■ **EXERCISE BRIEF**
Each line of the data below either holds "first" or does not. Report how many do, and only that.

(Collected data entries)

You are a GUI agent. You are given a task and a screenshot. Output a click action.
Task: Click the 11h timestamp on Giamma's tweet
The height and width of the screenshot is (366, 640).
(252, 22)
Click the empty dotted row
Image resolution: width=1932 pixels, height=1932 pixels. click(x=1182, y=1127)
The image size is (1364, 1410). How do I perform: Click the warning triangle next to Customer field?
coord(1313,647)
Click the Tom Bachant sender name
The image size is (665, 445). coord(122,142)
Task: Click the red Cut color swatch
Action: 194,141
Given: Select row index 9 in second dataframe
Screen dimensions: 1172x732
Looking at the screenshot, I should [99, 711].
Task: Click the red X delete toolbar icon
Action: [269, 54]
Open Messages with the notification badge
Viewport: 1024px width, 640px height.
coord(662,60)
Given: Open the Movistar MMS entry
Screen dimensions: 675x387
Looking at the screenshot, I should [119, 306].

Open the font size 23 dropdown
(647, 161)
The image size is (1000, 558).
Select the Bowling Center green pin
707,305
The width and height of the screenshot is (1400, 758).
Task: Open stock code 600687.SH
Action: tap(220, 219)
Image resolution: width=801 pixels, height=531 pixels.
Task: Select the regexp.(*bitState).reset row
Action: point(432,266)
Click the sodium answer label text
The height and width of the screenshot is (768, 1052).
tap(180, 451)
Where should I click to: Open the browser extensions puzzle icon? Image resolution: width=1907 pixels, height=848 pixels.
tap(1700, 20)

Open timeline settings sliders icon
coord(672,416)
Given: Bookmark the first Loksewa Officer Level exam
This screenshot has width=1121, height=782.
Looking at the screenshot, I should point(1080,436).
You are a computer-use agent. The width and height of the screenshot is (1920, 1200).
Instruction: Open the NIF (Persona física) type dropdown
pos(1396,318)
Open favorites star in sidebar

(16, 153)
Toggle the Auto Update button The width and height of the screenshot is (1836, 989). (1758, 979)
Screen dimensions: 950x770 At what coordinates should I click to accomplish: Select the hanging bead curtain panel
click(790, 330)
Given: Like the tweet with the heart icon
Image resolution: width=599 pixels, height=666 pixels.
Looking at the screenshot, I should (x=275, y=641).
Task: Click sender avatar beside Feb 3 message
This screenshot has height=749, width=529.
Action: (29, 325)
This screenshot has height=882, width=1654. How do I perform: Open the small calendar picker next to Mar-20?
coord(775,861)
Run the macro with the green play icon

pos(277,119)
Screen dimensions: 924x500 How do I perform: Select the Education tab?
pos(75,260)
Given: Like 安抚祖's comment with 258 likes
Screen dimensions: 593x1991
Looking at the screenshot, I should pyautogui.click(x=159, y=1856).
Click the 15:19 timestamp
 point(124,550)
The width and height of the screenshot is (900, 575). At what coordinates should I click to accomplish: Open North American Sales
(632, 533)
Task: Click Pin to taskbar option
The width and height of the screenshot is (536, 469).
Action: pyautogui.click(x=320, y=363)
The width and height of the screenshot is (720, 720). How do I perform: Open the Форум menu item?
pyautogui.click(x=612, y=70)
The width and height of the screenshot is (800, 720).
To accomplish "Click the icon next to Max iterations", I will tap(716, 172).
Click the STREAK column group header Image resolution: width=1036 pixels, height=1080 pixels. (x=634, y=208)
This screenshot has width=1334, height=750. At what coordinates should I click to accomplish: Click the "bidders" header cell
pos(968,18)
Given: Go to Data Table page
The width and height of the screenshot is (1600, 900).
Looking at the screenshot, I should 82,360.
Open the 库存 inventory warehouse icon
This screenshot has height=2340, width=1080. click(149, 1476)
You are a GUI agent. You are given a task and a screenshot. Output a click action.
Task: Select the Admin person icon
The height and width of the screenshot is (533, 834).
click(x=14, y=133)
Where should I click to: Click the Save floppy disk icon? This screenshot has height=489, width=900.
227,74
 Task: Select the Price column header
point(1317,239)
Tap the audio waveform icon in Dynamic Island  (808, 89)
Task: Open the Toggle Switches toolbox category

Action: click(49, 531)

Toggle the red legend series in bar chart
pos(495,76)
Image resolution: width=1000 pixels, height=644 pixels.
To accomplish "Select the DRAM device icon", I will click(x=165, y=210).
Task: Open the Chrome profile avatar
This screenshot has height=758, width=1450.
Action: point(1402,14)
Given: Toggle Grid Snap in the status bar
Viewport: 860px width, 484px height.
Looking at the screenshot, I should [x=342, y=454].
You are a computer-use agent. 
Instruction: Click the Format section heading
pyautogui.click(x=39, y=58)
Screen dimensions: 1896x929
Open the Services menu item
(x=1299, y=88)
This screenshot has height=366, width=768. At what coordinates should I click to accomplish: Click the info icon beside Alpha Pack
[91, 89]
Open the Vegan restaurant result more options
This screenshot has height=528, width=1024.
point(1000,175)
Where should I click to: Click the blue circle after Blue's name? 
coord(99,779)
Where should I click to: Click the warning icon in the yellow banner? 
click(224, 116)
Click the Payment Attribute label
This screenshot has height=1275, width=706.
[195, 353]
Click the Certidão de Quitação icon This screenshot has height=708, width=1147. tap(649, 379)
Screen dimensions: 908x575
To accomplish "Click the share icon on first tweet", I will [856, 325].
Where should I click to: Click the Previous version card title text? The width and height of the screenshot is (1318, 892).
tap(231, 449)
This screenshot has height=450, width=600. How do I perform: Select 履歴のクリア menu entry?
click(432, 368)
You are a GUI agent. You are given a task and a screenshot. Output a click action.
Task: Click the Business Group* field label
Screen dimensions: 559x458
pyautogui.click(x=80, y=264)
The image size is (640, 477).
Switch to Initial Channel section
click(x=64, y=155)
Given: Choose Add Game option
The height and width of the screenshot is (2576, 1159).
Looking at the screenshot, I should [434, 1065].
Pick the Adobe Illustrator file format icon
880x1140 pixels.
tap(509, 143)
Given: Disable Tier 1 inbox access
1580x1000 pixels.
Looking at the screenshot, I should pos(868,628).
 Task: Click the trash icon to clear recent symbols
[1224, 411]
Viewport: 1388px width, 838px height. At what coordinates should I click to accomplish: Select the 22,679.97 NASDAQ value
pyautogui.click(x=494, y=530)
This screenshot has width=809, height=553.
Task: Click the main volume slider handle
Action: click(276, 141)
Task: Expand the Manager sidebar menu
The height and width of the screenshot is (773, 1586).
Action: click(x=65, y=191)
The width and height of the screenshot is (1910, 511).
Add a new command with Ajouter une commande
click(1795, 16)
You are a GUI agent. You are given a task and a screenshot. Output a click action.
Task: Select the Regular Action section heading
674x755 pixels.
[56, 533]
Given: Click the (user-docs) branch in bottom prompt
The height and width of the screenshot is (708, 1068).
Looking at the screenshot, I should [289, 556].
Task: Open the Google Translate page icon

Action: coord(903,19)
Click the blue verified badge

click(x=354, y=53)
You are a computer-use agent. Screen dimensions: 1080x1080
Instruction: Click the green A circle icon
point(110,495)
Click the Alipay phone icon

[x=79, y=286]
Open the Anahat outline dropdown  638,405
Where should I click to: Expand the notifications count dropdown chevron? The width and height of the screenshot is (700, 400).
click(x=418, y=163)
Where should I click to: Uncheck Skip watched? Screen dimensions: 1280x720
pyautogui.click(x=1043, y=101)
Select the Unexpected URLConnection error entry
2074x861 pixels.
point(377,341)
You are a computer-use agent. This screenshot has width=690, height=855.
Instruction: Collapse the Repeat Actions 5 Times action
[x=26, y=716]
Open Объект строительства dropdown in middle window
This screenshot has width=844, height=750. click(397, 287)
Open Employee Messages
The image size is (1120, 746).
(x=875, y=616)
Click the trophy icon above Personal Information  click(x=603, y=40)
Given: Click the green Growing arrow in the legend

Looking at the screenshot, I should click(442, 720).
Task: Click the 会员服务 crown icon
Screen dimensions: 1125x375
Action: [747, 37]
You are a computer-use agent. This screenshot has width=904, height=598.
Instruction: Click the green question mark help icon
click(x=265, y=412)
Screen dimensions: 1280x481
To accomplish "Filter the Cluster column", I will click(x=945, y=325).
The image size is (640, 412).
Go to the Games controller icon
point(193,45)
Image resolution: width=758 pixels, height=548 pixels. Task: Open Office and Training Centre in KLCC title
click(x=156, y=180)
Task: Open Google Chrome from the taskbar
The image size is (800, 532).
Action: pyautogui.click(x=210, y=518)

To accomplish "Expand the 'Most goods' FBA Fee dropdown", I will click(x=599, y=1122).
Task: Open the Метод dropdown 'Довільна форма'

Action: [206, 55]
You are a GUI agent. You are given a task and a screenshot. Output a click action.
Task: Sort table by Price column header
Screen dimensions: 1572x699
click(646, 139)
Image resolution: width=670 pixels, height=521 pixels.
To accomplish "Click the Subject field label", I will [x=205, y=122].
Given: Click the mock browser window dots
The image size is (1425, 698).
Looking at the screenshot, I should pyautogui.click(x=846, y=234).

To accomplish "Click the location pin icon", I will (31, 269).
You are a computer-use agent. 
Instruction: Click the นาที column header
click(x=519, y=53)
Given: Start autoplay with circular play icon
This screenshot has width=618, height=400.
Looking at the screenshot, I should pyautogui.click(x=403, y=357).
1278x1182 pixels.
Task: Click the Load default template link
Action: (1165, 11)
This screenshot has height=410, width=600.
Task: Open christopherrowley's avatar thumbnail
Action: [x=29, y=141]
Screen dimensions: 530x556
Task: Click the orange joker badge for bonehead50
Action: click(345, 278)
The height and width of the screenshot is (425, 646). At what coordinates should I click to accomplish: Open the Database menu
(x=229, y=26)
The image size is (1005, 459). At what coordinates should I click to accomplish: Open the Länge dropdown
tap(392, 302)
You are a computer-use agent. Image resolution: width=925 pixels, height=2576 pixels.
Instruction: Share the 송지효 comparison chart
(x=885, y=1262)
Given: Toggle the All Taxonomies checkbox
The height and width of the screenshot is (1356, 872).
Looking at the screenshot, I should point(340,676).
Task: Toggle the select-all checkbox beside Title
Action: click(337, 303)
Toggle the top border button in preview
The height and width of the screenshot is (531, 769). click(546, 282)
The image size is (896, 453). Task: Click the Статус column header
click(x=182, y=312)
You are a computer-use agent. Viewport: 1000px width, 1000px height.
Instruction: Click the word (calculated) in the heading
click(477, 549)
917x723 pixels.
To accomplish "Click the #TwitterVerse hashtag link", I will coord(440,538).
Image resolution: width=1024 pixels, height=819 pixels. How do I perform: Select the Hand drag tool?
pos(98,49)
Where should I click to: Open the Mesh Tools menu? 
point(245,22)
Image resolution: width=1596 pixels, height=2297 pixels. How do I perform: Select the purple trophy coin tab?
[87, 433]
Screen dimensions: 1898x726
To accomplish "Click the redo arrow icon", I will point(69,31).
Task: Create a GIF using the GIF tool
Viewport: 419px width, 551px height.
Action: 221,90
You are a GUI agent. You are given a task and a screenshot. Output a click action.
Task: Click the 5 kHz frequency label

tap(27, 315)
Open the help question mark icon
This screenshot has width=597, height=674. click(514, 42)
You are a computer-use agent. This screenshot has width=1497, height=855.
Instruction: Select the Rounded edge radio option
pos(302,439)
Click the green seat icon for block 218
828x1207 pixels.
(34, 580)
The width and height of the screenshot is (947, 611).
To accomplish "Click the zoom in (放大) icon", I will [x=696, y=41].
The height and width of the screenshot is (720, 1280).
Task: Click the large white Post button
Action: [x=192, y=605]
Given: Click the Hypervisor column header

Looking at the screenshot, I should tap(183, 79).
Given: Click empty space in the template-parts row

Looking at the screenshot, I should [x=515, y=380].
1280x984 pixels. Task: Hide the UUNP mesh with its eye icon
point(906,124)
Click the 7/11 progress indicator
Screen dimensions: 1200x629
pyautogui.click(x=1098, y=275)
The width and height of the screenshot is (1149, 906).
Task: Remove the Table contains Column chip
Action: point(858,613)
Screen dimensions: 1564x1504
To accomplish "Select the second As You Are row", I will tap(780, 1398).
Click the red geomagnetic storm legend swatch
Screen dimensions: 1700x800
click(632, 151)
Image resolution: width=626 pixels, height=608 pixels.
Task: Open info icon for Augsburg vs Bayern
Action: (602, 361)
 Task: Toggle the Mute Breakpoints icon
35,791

■ **RESPONSE TO THIS TASK**
2